Deux temps, donc ; deux quatuors. Laura veut quitter une histoire pour entrer dans une autre, déjà écrite, où on a déjà prévu pour elle une place, un lit, un costume (fidélité, chez Petzold, au soin accordé aux costumes ; ici un t-shirt babybel rouge, un bleu de travail…). Dans un premier temps, des inconnus, repoussés ; dans un second, des figures qui accueillent, embrassent ou se retiennent de le faire. Les personnages de la première partie ont des noms qui sont les leurs, on oserait dire une psychologie, et ceux de la seconde sont définis par toute une série de détails, de mots, de gestes (les voitures trafiquées, la clôture à peindre), mais leur intériorité est totalement encombrée – on se demande comment on ne le devine pas au bout de dix secondes – par le deuil qu’ils portent, qui les constitue en entier. En effet une fille est morte et, avant l’arrivée de Laura, ils erraient, les yeux baissés. Quand elle débarque dans la cuisine, les regards se lèvent, sidérés. Ils étaient las, creux mais repus de tristesse, et voilà qu’ils retrouvent l’appétit. Ils savent bien, pourtant, comme le dira Max, le fils, que Laura ne peut pas devenir Yelena, et que cette bouffée d’air frais ne peut qu’être éphémère. Le film raconte cet apprentissage, qui passe par des gestes, des apparences, des réminiscences, et ce qu’il en reste quand l’illusion s’effondre.
Dans le fondu au noir sur ce porche où ils déjeunent, on peut soupçonner que quelque chose d’autre s’est logé en eux, et précisément c’est à cet instant là que le film les quitte, quand ils accèdent à un autre rapport au monde ; le film esquive autant que possible ce qui se situe hors de ce conte d’automates. On en saura pas plus concernant Laura : tout chez elle est mystère, elle n’a qu’un nom, et le fait qu’on la voit rentrer chez elle ne fait que surligner encore cette absence au film. On sait, certes, que Laura est pianiste : c’est la seule chose qu’elle « fait », et d’ailleurs c’est Paula Beer elle-même qui interprète, à la fin, la pièce éponyme de Ravel – un personnage, en effet, est toujours au moins ce corps d’acteur réel, physique (soumis aux lois de la gravitation et aux vibrations de la lumière telles que filmées par la caméra – à la fin Betty chute dans son jardin).
Cette manière qu’a Laura de prendre la place et le costume d’un personnage disparu semblera peut-être un peu convenue – et le critique le remarquant se sent lui-même pris dans un texte déjà écrit d’avance. Petzold est conventionnel, mais intègre ; il tient à son rôle de metteur en scène, il se plie aux conventions de l’art et essai avec aisance, douceur, et même une certaine rigueur, puisqu’il les prend comme des conventions de théâtre (d’ailleurs le film n’est pas sans évoquer Tchekhov). Il n’a peut-être rien à dire, mais pas rien à filmer : dans chaque situation il s’attarde sur les détails, surtout sur les objets (beaucoup tournent autour de la cuisine ; lave-vaisselle, thermos, bière, pâte brisée).

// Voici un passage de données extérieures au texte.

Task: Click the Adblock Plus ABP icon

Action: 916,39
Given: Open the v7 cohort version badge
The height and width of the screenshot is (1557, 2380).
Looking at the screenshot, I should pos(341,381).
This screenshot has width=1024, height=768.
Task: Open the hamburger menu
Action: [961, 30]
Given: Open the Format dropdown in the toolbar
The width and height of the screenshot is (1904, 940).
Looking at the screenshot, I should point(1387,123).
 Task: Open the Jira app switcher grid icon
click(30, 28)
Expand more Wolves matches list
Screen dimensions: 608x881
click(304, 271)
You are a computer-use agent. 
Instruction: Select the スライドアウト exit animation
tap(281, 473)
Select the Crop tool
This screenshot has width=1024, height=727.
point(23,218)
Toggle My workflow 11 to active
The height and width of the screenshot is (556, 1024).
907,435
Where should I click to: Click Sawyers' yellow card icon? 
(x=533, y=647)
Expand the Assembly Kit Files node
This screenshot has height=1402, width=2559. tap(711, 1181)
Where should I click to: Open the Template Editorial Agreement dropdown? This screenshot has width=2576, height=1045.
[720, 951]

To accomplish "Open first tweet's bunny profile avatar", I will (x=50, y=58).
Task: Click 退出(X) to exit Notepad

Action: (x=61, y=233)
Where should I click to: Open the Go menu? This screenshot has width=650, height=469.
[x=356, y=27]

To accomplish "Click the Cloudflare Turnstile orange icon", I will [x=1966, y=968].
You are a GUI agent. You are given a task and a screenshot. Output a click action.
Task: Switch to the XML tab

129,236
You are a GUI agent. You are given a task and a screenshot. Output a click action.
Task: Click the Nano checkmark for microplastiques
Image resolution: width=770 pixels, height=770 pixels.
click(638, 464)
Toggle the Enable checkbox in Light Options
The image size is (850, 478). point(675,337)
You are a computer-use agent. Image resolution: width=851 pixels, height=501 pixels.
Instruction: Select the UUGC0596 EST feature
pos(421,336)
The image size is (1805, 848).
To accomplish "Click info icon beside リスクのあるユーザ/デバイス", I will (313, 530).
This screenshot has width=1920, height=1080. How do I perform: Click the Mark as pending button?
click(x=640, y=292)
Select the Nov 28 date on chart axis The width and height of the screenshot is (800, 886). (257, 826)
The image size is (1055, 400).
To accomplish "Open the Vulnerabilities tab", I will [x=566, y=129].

Sans doute ce film fragile à la lenteur un peu préfabriquée, où chaque coupe est une brèche, est-il à la limite de se briser. On pourrait même soupçonner Petzold d’une certaine paresse – volontaire ou assumée. On sent d’ailleurs que ses derniers films sont tournés un peu comme une colonie de vacances, en une unité de temps et de lieu resserrée – il racontait dans une interview à Screen Slate que l’équipe de tournage n’était pas attendue avant 10h, et que les journées de travail finissaient avant 17h. Fut un temps où Petzold était trop bon élève, si bien qu’il travaillait trop bien, faisait des devoirs de fin d’étude irréprochables (Vertigo cité à tout bout de champ) ; maintenant il est presque trop sûr de soi, vis à vis de son film, ses personnages, leurs allures, les voix, les cris de ses comédiens et comédiennes (dans ses films on marmonne, mais on finit souvent par crier un prénom : Laura ici, Ondine dans le film éponyme).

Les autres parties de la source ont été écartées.